Com vistas a verificar em que medida, no entendimento dos egressos, os objetivos do PIC Jr foram alcançados, transformamos os mesmos em afirmativas com as quais os respondentes podiam, em uma escala de um a cinco, discordar ou concordar totalmente. Oportunizar novas experiências no processo de ensino-aprendizagem, contribuindo para a formação acadêmica foi o objetivo do Programa que obteve o maior índice de concordância total com o seu alcance (n=58 em 64). Essa ideia está presente no relato a seguir:
A SAE contribuiu demais para a minha formação acadêmica e cidadã. Abriu meu olhar para dentro e fora do espaço museal. Abriu meus ouvidos para as pessoas, ao que elas têm pra contar, e ao que eu tenho para aprender com elas (Homem, ingressante em 2013, estudante de História da Arte).
Na sequência, com a total concordância de 54 dos 64 respondentes, está o despertar do interesse pelo desenvolvimento de atividades educativas e culturais (n=54 em 64). Expressão dessa ideia está presente no relato a seguir:
O meu estágio na SAE foi primordial para que eu descobrisse alguns talentos e desenvolvesse um grande interesse em práticas educacionais (Mulher, ingressante em 2015, estudante de Letras).

PEDIDO ESCRITO 1
Apresente todas as linhas dos registros numa tabela em Markdown com as colunas "Nº" e "Linha", dando um número a cada uma e deixando de fora as linhas em branco. Tire as imagens da resposta.

REGISTROS FORNECIDOS

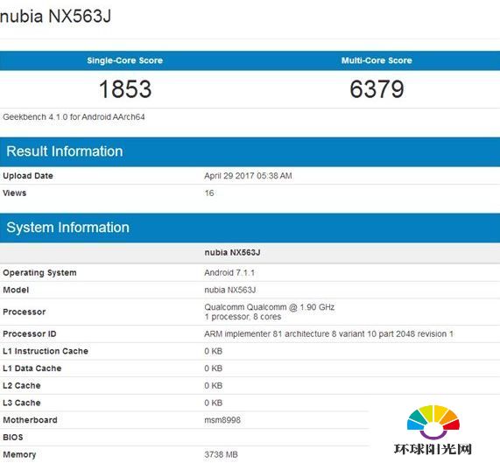Click the nubia NX563J table column header
The height and width of the screenshot is (463, 500).
(232, 253)
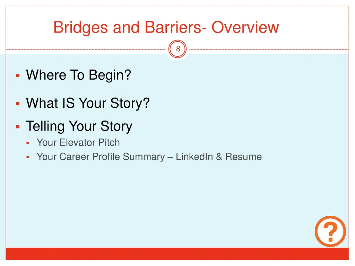355x266 pixels.
Task: Click the word LinkedIn in the sub-bullet
Action: coord(194,157)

PEDIDO ESCRITO 2
Reproduza, do texto sobre o PIC Jr, o trecho que vai de "Na sequência, com" até "estudante de Letras).", sem mudar nada.

SOLUÇÃO DA TAREFA 1
| Nº | Linha |
|---|---|
| 1 | Click the nubia NX563J table column header |
| 2 | The height and width of the screenshot is (463, 500). |
| 3 | (232, 253) |
| 4 | 355x266 pixels. |
| 5 | Task: Click the word LinkedIn in the sub-bullet |
| 6 | Action: coord(194,157) |

SOLUÇÃO DA TAREFA 2
Na sequência, com a total concordância de 54 dos 64 respondentes, está o despertar do interesse pelo desenvolvimento de atividades educativas e culturais (n=54 em 64). Expressão dessa ideia está presente no relato a seguir:
O meu estágio na SAE foi primordial para que eu descobrisse alguns talentos e desenvolvesse um grande interesse em práticas educacionais (Mulher, ingressante em 2015, estudante de Letras).